[[ EXERCISE MATERIAL open ]]

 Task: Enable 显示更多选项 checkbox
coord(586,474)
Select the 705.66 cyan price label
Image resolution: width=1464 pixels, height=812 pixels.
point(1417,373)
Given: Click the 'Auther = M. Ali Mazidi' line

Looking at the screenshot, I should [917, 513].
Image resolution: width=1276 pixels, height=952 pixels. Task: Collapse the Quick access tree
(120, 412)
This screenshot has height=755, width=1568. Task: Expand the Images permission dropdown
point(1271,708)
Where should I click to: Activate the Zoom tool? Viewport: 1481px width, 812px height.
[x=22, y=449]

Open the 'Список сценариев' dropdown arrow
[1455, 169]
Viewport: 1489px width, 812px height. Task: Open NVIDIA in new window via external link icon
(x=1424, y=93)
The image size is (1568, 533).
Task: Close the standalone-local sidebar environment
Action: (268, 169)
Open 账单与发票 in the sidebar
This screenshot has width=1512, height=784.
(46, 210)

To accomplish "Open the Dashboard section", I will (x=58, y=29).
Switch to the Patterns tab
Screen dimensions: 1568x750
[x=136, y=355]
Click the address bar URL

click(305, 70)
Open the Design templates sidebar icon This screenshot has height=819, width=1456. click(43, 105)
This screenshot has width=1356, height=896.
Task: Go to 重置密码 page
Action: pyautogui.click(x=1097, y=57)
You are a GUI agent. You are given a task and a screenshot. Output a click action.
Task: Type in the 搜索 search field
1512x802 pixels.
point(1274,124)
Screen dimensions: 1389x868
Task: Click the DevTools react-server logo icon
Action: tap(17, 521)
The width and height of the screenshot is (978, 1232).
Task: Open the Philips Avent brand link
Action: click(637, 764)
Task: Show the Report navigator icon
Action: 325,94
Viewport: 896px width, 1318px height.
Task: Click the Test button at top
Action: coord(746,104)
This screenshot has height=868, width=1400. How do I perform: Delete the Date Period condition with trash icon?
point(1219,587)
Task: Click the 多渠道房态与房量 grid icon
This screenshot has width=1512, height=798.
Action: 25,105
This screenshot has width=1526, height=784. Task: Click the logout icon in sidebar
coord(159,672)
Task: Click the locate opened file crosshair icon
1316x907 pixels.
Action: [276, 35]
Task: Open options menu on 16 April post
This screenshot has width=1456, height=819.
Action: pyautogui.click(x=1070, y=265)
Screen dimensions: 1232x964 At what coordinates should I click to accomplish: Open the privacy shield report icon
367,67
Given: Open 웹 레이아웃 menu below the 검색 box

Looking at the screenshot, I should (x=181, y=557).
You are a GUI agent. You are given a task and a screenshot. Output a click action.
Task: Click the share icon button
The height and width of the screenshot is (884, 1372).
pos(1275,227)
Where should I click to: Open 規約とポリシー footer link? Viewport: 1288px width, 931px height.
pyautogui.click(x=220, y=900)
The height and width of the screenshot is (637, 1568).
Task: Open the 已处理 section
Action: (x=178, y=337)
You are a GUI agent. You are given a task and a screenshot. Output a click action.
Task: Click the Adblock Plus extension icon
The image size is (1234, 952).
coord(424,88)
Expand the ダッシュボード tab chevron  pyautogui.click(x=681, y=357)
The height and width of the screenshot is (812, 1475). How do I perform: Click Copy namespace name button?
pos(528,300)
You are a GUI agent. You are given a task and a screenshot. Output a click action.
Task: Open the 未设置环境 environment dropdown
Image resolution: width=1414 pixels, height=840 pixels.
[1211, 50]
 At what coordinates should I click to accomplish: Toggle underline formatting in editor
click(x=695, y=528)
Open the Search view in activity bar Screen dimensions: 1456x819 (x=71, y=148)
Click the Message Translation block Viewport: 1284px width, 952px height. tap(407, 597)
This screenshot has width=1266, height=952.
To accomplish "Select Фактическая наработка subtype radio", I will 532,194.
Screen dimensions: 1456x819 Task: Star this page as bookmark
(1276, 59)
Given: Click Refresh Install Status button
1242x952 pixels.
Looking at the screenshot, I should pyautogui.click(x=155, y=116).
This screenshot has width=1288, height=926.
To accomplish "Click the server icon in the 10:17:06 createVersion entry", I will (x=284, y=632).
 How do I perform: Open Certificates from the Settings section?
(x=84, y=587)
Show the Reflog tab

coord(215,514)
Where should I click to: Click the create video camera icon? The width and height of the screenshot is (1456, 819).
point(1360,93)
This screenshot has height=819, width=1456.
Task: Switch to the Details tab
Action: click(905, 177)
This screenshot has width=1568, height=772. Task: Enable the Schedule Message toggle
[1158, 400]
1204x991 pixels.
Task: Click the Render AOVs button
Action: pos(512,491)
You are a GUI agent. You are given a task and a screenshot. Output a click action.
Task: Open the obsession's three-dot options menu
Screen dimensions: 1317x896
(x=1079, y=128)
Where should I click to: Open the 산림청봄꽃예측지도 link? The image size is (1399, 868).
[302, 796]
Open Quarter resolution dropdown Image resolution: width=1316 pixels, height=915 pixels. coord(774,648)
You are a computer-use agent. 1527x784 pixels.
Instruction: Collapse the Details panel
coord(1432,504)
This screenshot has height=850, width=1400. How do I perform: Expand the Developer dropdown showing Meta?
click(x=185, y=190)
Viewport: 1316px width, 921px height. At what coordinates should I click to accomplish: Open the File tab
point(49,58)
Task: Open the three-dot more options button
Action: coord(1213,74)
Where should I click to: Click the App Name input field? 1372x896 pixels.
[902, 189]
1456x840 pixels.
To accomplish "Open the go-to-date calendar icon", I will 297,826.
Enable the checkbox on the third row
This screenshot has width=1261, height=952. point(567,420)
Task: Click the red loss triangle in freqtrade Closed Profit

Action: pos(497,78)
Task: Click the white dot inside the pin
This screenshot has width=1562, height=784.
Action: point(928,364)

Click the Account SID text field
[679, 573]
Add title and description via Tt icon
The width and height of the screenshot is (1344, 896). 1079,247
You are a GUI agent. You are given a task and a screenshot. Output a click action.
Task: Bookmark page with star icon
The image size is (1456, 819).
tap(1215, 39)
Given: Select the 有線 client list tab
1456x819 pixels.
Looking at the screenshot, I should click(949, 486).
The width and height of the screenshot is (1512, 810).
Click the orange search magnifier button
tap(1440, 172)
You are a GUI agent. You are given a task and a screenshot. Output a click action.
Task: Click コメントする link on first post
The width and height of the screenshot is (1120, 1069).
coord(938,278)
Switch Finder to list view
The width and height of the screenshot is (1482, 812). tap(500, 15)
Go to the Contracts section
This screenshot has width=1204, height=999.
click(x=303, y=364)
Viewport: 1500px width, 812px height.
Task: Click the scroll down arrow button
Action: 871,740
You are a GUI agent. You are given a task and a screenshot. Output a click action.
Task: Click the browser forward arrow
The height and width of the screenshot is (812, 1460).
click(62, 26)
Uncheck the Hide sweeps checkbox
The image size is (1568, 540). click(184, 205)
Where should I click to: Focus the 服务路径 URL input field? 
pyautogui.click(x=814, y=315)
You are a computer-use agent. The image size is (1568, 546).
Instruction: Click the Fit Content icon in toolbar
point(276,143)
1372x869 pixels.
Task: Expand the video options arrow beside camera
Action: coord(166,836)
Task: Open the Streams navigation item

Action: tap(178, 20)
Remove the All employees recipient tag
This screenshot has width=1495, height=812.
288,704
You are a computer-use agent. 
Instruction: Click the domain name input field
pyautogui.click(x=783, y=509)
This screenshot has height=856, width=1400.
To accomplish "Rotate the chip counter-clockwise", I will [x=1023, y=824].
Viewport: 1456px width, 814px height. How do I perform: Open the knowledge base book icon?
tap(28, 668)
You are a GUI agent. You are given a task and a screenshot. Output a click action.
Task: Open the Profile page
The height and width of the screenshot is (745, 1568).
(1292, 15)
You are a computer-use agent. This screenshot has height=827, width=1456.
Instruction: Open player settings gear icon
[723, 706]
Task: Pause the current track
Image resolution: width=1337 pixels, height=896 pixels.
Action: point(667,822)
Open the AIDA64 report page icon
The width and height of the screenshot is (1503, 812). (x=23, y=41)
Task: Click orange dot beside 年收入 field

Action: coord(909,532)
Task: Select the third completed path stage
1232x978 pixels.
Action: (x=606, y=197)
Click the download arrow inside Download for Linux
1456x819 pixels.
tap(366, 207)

[[ EXERCISE MATERIAL closed ]]

When a line of the records has the word "computer", pick it out and copy it.

You are a computer-use agent. 1527x784 pixels.
You are a computer-use agent. The image size is (1568, 546).
You are a computer-use agent. 
You are a computer-use agent. This screenshot has height=827, width=1456.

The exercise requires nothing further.